With the exception of seagrass meadows and mangroves, marine ecosystems have low carbon storage and sequestration potential meaning they have largely been excluded from the carbon market. This exclusion has prevented significant private investment and there is now an urgent need to establish alternative financial mechanisms that will allow the 100s of billions of dollars required to protect marine environments to flow from the private sector into ocean conservation. Biodiversity credits could provide marine conservationists with the financial tools to establish effective seascape scale protection and restoration initiatives. However, the nascent nature market is currently mostly focused on developing biodiversity credit projects in terrestrial environments because of the unique challenges posed by marine environments. If we are serious about protecting 30% of the ocean by 2050 we need to start to tackle these issues rather than shy away from them.
The Challenge: Global Versus Local Threats
Factors reducing biodiversity can be broadly divided into global and local threats. Global threats are the factors that negatively impact all ecosystems regardless of their geographic location, e.g. ocean warming and acidification. Local threats are environmental factors that reduce biodiversity in a specific location, e.g. overfishing or oil spills. Tackling the root causes of global threats is incredibly complex and must happen at a governmental level, therefore most conservation projects focus on mitigating local threats within well-defined project boundaries.
Whilst terrestrial environments are threatened by the global phenomenon of climate change, the major factor causing biodiversity decline is agricultural expansion leading to deforestation and deep-ploughing of grasslands. This land-use conversion is a local threat that can be mitigated through the establishment of farmer payment schemes and provision of alternative sustainable livelihoods that can be funded relatively easily through the generation and sale of biodiversity credits.

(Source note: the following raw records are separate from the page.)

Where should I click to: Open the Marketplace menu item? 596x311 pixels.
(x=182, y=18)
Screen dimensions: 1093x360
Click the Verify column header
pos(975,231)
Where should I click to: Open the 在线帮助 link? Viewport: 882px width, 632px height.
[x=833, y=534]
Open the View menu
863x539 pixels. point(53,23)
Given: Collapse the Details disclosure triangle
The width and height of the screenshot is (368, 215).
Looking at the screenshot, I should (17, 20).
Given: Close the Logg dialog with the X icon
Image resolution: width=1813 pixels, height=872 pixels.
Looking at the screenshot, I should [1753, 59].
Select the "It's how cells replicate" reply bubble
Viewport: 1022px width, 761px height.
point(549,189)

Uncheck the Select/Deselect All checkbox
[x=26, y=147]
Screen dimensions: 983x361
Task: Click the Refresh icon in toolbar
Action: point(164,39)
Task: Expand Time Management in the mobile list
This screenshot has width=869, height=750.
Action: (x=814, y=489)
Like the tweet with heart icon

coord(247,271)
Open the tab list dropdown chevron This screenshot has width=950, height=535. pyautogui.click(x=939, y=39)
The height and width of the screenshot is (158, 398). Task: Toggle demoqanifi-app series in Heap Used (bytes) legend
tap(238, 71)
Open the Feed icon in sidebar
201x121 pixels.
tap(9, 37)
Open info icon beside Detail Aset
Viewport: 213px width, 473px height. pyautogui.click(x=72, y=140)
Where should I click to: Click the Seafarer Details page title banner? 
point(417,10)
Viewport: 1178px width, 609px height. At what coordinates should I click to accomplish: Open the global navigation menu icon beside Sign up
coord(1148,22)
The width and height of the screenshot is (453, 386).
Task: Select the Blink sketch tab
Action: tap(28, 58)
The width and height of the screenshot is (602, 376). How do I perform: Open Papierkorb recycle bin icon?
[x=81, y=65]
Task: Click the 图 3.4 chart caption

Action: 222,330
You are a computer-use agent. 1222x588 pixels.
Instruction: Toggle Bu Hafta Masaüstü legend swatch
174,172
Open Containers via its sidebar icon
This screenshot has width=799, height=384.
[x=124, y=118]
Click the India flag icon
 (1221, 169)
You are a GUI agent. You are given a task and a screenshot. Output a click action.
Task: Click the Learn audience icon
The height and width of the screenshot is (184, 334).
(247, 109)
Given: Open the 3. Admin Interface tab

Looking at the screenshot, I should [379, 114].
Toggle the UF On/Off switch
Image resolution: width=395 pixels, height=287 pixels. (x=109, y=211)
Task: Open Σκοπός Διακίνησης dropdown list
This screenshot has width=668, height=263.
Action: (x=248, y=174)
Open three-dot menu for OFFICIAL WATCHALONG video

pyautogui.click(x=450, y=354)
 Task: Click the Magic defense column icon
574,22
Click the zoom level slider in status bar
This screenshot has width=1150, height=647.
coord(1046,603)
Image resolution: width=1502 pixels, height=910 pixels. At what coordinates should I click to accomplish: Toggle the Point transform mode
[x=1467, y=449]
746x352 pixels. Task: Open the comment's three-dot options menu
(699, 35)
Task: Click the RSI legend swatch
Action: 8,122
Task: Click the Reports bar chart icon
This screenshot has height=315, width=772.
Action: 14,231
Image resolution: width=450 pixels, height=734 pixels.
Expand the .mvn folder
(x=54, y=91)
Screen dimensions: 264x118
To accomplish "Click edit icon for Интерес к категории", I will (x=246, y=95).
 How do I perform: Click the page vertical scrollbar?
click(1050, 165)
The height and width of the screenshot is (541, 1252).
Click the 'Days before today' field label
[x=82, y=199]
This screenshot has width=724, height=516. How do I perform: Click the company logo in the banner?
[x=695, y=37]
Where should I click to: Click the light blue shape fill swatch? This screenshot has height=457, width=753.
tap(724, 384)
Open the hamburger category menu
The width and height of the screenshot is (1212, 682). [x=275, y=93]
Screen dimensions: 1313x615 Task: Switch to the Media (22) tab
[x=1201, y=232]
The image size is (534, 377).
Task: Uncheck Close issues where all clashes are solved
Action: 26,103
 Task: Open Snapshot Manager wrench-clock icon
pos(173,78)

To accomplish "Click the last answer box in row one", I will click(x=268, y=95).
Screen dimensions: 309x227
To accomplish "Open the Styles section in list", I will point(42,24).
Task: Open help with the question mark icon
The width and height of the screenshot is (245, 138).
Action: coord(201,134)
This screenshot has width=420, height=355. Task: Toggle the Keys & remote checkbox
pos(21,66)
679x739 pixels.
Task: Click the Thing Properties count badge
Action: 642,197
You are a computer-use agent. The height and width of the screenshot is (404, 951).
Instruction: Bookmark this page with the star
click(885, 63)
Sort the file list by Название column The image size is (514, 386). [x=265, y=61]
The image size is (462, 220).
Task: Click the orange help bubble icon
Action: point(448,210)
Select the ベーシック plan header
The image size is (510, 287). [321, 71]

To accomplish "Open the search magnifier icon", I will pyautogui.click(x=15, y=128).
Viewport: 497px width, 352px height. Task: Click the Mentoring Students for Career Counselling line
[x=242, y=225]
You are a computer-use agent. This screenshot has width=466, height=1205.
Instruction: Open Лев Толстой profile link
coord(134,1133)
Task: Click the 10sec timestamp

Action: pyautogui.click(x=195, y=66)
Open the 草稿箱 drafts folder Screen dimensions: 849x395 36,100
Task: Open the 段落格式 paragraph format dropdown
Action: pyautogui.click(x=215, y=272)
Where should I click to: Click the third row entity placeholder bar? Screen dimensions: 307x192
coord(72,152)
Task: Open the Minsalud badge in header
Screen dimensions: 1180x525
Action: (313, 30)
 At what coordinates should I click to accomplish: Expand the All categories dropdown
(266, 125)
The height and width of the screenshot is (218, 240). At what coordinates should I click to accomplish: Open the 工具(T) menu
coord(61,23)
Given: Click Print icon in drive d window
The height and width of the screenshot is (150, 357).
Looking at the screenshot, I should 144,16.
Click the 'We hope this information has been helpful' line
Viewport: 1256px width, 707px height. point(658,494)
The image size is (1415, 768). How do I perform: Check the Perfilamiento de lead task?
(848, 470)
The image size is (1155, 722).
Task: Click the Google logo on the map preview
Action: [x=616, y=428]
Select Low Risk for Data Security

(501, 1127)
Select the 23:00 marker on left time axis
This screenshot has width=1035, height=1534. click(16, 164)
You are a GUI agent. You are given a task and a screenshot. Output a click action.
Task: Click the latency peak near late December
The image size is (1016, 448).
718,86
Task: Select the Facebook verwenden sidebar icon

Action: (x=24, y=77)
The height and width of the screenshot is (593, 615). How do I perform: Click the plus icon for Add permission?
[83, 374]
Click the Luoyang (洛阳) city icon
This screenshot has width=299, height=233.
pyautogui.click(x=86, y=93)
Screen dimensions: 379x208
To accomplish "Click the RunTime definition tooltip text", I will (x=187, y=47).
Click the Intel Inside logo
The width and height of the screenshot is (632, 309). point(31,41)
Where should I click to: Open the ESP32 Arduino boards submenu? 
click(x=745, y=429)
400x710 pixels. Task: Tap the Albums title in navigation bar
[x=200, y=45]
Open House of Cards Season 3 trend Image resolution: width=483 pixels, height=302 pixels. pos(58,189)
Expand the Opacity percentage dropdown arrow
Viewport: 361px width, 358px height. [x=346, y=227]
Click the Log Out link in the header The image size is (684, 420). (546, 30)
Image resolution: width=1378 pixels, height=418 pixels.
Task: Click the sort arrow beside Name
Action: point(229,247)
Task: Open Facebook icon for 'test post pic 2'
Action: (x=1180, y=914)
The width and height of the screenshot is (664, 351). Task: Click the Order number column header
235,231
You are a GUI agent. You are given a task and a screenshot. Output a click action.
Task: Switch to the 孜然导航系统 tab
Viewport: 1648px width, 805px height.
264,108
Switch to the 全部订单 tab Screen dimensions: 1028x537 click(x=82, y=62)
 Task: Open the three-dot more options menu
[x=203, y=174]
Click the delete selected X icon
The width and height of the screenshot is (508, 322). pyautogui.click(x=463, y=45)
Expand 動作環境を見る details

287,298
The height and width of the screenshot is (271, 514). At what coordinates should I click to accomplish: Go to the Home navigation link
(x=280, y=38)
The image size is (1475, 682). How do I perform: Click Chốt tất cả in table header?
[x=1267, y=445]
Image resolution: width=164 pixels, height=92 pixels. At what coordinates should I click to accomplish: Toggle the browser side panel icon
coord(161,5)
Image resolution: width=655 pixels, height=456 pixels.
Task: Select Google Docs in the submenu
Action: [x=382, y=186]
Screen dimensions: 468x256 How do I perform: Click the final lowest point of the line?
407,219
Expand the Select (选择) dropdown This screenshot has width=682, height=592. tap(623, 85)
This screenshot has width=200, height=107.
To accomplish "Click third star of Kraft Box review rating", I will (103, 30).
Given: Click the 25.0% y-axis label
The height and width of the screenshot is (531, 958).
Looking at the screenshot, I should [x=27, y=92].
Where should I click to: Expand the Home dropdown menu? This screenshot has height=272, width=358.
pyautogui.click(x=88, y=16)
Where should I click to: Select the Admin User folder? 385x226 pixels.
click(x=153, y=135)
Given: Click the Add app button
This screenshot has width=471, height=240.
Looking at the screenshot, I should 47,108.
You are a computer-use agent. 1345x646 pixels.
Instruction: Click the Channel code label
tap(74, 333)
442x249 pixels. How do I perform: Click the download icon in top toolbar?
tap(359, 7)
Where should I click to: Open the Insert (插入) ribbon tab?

Conversely, whilst marine ecosystems are threatened by local phenomena, the main drivers of biodiversity decline are the global threats of ocean warming and acidification. Rising ocean temperatures are altering the metabolism of marine organisms which impacts breeding behaviours and causes the collapse of food webs, and ocean acidification is decreasing the availability of calcium carbonate in the water which is a key compound required by most marine life for skeleton formation. Biodiversity credits can be used to fund initiatives that mitigate local threats from specific areas which will increase ecosystem resilience and resistance to the global threats but ultimately the impacts of climate change will not be removed. This means that biodiversity declines are inevitable in even the most well-designed biodiversity credit funded marine projects.
Resilience Credits?
For biodiversity credits to work in marine environments perhaps we need a new type of credit which accepts that global threats cannot be mitigated on a local-scale and therefore rewards projects for slowing biodiversity declines through the establishment of interventions that remove local threats and increase ecosystem resilience. This approach may facilitate the survival of marine species and ecosystems through a period of extreme stress that represents an existential threat whilst the political and technological solutions required to mitigate the global threats associated with human-induced climate change are developed and scaled.
rePLANET is working to address many of the challenges associated with developing marine biodiversity credit funded project but does not yet have definitive solutions. We therefore recognise the necessity of stimulating global discussion about the best way to use nature-based solutions in marine environments to unlock the private sector investment that our oceans so desperately need.